Already a mainstay in the digital-to-IRL connection, Airbnb has pivoted hard into their ‘Experiences’ platform, which represents “the next chapter of the company”. A quick search in my city, Los Angeles, offers me an array of F2F experiences. I can deepen my intimacy skills with Dr. Emily Emily Morse, host of the Sex With Emily podcast. I can learn to surf. Take a sailboat cruise. Get a tarot reading. Write and record a song in a studio. Ride a horse through Malibu. Meet a wolf. Even explore Sunset Strip with a music journalist. 

This focus on platforms to facilitate F2F experience are in keeping with the long communicated vision of tech companies to “build a more connected world”. However, as a savvy Silicon Valley product manager once said to me, we too often focus on launches when we should focus on landings. Where did we land exactly with this vision? Are we more or less connected these days?

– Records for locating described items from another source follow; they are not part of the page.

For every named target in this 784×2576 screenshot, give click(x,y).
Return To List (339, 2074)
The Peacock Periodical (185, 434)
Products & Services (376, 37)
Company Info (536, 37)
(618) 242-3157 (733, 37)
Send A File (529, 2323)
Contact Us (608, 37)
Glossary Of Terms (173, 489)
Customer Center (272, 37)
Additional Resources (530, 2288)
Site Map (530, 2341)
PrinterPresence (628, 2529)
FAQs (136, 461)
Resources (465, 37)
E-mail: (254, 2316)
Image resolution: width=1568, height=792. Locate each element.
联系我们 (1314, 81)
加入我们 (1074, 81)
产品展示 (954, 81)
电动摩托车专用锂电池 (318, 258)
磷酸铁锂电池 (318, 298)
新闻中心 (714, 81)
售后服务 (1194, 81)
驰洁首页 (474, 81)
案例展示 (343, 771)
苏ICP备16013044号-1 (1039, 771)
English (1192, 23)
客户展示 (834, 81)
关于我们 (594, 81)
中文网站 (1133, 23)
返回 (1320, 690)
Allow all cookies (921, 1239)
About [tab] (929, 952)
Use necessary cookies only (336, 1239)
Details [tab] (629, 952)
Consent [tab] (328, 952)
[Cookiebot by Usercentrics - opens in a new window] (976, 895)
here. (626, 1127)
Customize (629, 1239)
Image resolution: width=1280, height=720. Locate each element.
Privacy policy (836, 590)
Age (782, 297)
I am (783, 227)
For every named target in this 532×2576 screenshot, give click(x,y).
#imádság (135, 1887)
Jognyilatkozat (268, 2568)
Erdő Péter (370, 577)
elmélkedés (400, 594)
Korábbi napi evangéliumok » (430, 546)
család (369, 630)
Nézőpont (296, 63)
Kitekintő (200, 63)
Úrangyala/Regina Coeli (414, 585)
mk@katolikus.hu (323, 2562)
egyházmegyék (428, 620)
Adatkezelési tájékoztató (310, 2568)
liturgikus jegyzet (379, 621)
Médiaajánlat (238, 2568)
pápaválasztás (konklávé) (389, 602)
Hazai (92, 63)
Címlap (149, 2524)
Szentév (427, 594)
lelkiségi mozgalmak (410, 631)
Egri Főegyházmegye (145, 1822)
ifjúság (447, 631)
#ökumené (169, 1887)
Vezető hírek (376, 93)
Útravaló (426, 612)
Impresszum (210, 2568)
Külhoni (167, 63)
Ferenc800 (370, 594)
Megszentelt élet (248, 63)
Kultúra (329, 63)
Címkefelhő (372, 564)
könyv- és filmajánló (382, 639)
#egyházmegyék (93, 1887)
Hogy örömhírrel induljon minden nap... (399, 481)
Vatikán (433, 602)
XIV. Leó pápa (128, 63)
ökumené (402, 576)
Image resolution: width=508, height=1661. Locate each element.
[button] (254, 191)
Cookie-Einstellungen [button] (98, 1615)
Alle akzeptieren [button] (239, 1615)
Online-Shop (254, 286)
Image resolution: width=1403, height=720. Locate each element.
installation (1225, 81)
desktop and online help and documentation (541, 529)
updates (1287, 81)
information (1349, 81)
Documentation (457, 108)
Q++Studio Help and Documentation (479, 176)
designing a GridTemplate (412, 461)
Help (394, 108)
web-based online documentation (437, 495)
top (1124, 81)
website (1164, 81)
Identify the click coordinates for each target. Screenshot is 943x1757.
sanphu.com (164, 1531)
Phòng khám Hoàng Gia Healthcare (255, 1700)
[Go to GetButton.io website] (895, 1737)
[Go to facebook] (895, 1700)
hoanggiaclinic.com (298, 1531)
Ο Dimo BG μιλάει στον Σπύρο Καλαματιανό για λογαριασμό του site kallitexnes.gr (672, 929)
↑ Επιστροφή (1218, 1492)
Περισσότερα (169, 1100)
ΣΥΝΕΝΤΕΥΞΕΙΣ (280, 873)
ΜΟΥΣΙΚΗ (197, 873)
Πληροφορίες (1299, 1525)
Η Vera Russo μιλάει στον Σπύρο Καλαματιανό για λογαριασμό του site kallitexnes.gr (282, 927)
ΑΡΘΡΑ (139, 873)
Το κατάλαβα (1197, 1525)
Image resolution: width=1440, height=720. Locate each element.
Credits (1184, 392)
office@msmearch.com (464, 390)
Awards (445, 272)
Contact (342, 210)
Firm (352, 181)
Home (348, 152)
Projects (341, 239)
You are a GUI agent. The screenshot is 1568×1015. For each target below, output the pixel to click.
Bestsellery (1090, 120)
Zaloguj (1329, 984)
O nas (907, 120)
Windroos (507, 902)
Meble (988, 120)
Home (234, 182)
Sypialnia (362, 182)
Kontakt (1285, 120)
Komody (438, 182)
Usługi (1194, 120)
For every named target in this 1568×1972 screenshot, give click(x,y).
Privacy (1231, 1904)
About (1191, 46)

In 2024 a Harvard’s Graduate School of Education study titled Loneliness In America, found that about 1 in 5 Americans experience serious loneliness (a stat commonly found in similar studies) and that when asked what contributes to their loneliness, 3 in 4 listed technology. That Big Tech is now aiming to be the solution leaves us on the precipice of a leap not off our screens, but through them into the real world to find each other again.

Can our culture trust the source of its poison to be the source of its medicine? Or has it always been a matter of dose?